Banish them from the affairs of state

Ordinarily, the narcissism of a politician is enough to predict the degree of his ambitions: he wants to be the president. Kenya is anything but ordinary. That wag, Michael Joseph, and his dig about Kenyans' peculiar calling habits was more right that he will ever know. Kenyan politicians are not always motivated by the possibility of becoming president; it appears that the vast majority of them are motivated by the desire to simply occupy elected office and to use that office to wangle lucrative government tenders for which they shall be paid billions of shillings while delivering nothing more substantive than hot air.

Some time during the dark days of Kenya's Covid-19 nightmare, Nairobi City's senator was accosted by policemen in violation not only of the national curfew that was in force at the time but the strict social gathering rules that had been enacted to prevent the spread of the virus. Social media was awash with videos of the youthful politician invoking, variously, his status as a state officer and his connections to the highest offices in the nation. His loud, belligerent and uncouth claims were accompanied by threats and epithets against the policemen who were only doing their duty.

The wheel has turned full circle. Our once-blue-eyed boy finds himself out of favour with all those personages whose names he invoked with impunity. His gubernatorial candidature has come under heightened scrutiny and his claimed academic credentials have been undermined at every turn. It increasingly looks like his gubernatorial ambitions may come a cropper, and he has laid the blame for his straitened political circumstances at the feet of named and un-named high government officials.

What I find interesting is that for all his vaunted intelligence and cleverness, it never occurred to him that he may want to elevate his ambitions beyond the senate (a political backwater of shady deals and even shadier politicians), for which he would need to get all his credential ducks in a row. It appears that he laboured under the delusion that there are permanent political friends, and that as one of the boon friends of his current bĂȘte noire, he would always have a sympathetic ear whenever the forces of law and order threatened his cozy political sinecure. 
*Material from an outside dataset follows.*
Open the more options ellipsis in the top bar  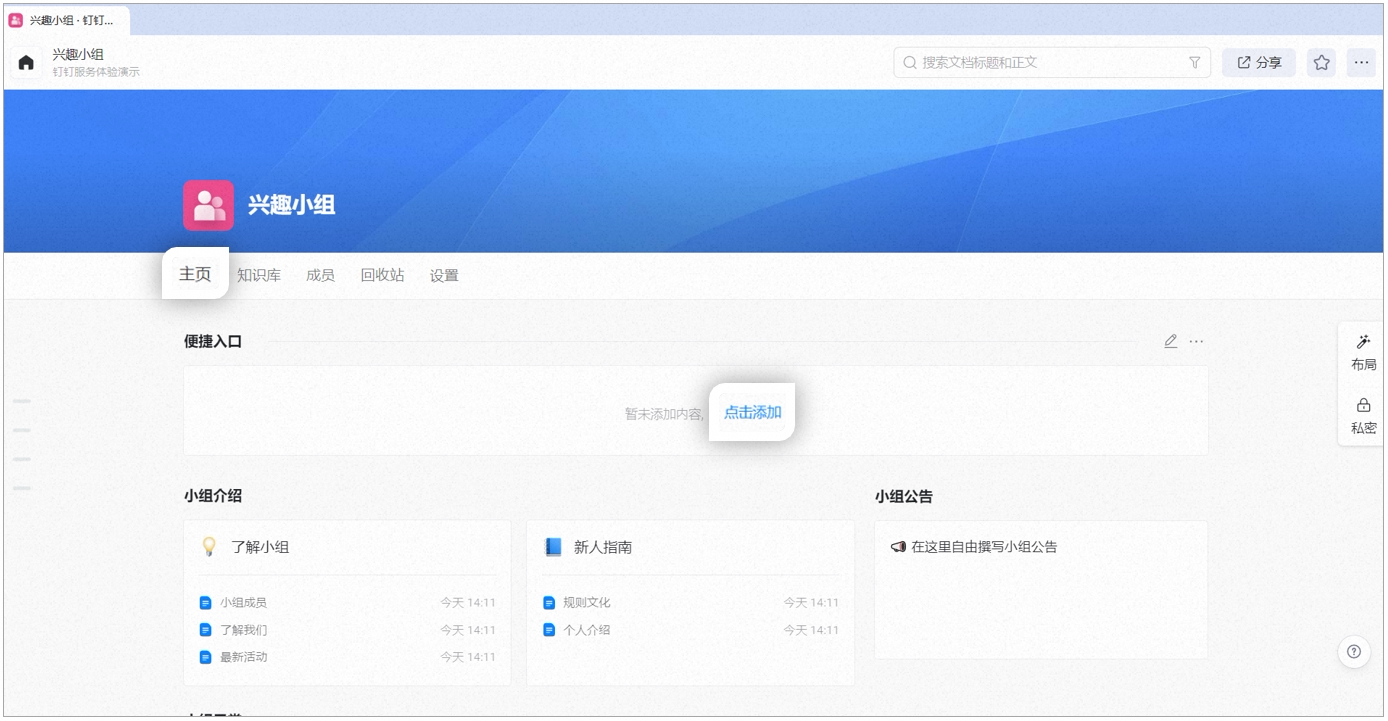[x=1361, y=63]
That our hapless candidate had to engineer a one-day bureaucratic maneuver in order to get his Ugandan university credentials past the IEBC officials should have warned him - and his boosters - that the smooth political road he had been traveling on had developed several deep potholes and it was time to shift gears. (Knowing what we know about the efficiency of Kenyan and Ugandan public institutions, it is nothing short of amazing that he got the Kenyan Commission of University Education and Ugandan National Commission of Higher Education to certify his university degree, and have the same reviewed and accepted by the IEBC and then, wonder of wonders, for him to be issued with a certificate of registration to stand in the election for Nairobi City governor.)
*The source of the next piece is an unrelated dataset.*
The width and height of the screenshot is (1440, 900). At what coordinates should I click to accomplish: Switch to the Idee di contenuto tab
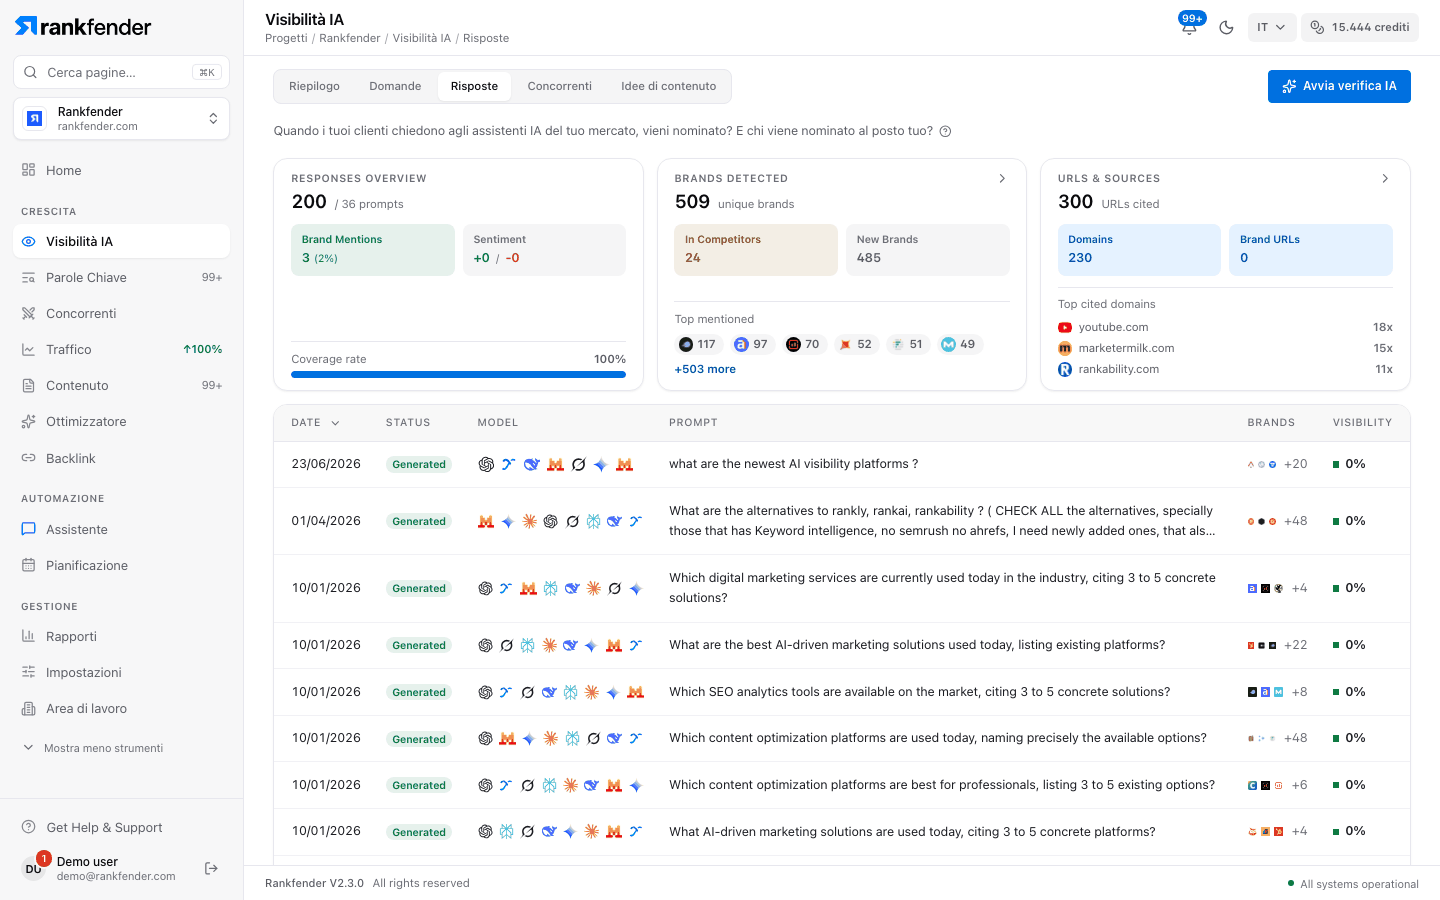pos(668,86)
Our beleaguered politician is proof that foresight is not the defining feature of our political classes. He is merely the latest unprepared failure to trouble the national conscience, following hot on the heels of the recklessness of the former Vice President who has blown hot and cold about his place in one of the leading political coalitions fighting this year's general election. Both have shown that short-termism is what drives these people: their immediate needs blind them to the long-term benefits of defining their stances, choosing their horses, and planning accordingly. If both of them, and those like them, were to be banished for all eternity to the humdrum of "consulting", never to darken again the doors of the government, it would be too soon.